Les différents populismes ne parlent pas du même peuple. À droite, ce sont « les gens » (the common people, la plebs). Pour d’autres, c’est le populus, le peuple citoyen. Pour Berlusconi, c’est le peuple consommateur…
Il y a toujours opposition frontale entre les populismes et les élites qui « complotent en permanence » contre le peuple (« l’enfumage » des Gilets Jaunes). Il n’y a pas de problèmes compliqués et il n’y a que des solutions simples. Hostilité partout à la démocratie représentative. Vision binaire sur tout. Jamais dans la nuance. Opposition à l’UE, aux étrangers.
Dans le passé, les accès populistes étaient de courte durée. La nouveauté est qu’ils s’installent dans la durée. Par défiance du politique, par défiance culturelle aussi conduisant à une inquiétude vis-à-vis de l’immigration régulière ou clandestine avec des fantasmes sur le nombre des migrants. Les deux modèles d’immigration sont en crise, modèle d’intégration à la française ou modèle multiculturel (le Danemark en revient !). Peur de l’Islam. Une interrogation se développe : qu’est-on au juste dans une société de plus en plus fragmentée ?
Impact de ces populismes sur les démocraties ? lls se heurtent encore à l’état de droit comme on peut le voir en UK ou aux USA. Ils sont divisés sur beaucoup de choses, incapables de former un groupe unique au Parlement Européen.
Mais la « démocratie du public » (télévision) se développe à la fin du XXème siècle. Une peuplocratie bouscule en permanence les institutions au nom d’une « démocratie de l’immédiateté et de l’urgence » qui se passe des corps intermédiaires et impose son style. Cette dynamique se développe. Comme le dit Nicolas Baverez, l’état de droit n’est pas suffisant, il faut régler le problème de la défiance politique et culturelle.
Alternatives ou parades se trouveront dans la capacité des démocraties représentatives à se réformer au profit d’une démocratie participative complémentaire de la démocratie représentative. La mise sur pied d’une convention citoyenne sur le climat en est un exemmple. À défaut on voit ce qui se passe en Hongrie et en Pologne : réduction du pouvoir de la presse, réécriture du récit historique. Orban essaie d’être le plus cohérent avec son concept de démocratie illibérale. On ne le prend pas assez en considération.
Débat
Q1. Place de la question climatique dans les populismes ?
R. Elle est faible dans les populismes de droite. À gauche, on l’a tout de suite intégrée. Les populismes des « chefs d’entreprise » s’en fichent. Pour les Gilets Jaunes, on s’intéresse d’abord à la fin du mois.

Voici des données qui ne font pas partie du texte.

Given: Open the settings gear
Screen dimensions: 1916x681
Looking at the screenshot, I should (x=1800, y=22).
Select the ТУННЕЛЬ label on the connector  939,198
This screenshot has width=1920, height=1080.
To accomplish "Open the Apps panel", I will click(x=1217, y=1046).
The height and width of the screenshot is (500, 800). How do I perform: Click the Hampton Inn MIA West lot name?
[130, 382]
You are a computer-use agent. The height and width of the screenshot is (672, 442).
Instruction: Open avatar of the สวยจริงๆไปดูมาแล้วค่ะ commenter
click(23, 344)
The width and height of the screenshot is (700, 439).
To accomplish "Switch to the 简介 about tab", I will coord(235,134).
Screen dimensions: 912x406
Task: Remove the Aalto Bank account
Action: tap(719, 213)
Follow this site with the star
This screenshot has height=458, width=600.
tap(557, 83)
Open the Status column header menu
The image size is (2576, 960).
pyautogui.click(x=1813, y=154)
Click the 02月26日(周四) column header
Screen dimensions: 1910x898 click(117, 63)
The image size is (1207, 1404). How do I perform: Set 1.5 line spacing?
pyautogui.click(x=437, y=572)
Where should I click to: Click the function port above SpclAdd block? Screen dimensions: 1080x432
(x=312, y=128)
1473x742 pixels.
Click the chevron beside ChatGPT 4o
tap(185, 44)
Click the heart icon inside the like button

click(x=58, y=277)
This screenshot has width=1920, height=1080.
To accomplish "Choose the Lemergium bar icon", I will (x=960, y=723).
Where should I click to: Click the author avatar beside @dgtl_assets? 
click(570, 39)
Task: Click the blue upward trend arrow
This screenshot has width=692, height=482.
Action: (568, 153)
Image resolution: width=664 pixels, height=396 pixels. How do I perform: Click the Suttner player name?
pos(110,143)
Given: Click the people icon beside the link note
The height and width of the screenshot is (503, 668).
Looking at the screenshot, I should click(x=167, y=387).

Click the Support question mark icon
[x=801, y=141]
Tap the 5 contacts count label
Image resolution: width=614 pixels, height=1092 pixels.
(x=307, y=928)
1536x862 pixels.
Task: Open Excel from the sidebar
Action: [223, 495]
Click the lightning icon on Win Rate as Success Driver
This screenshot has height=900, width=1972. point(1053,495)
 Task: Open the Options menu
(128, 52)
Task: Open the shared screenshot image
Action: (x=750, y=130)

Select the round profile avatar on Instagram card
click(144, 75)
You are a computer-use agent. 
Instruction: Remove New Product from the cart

– Les GJ constituent une forme de populisme sociétal. Ce sont des gens qui ont des jobs modestes. Peu de chômeurs. Beaucoup d’autoentrepreneurs. Peu instruits, généralement au bord de la périphérie, des femmes seules divorcées ou non. Aussi des retraités. La plupart s’abstiennent dans les élections ou votent Marine Le Pen puis Mélenchon.
Détestent le président de la république, Emmanuel (Louis XVI dans leur imaginaire) et Brigitte Macron (Marie-Antoinette). Un mot d’ordre : le RIC, clé de la solution de tous les problèmes.
Mais refus des leaders, surtout si c’est une femme ce qui constitue une différence avec ls populismes politiques.
Peu de rejet des immigrés.
Q2. Comment expliquer leur opposition à tout groupe structuré que l’on constate aussi du côté du Pouvoir où l’on ne compte que sur des individus isolés ? Que pensez-vous de la personnalisation de Greta Thunberg ?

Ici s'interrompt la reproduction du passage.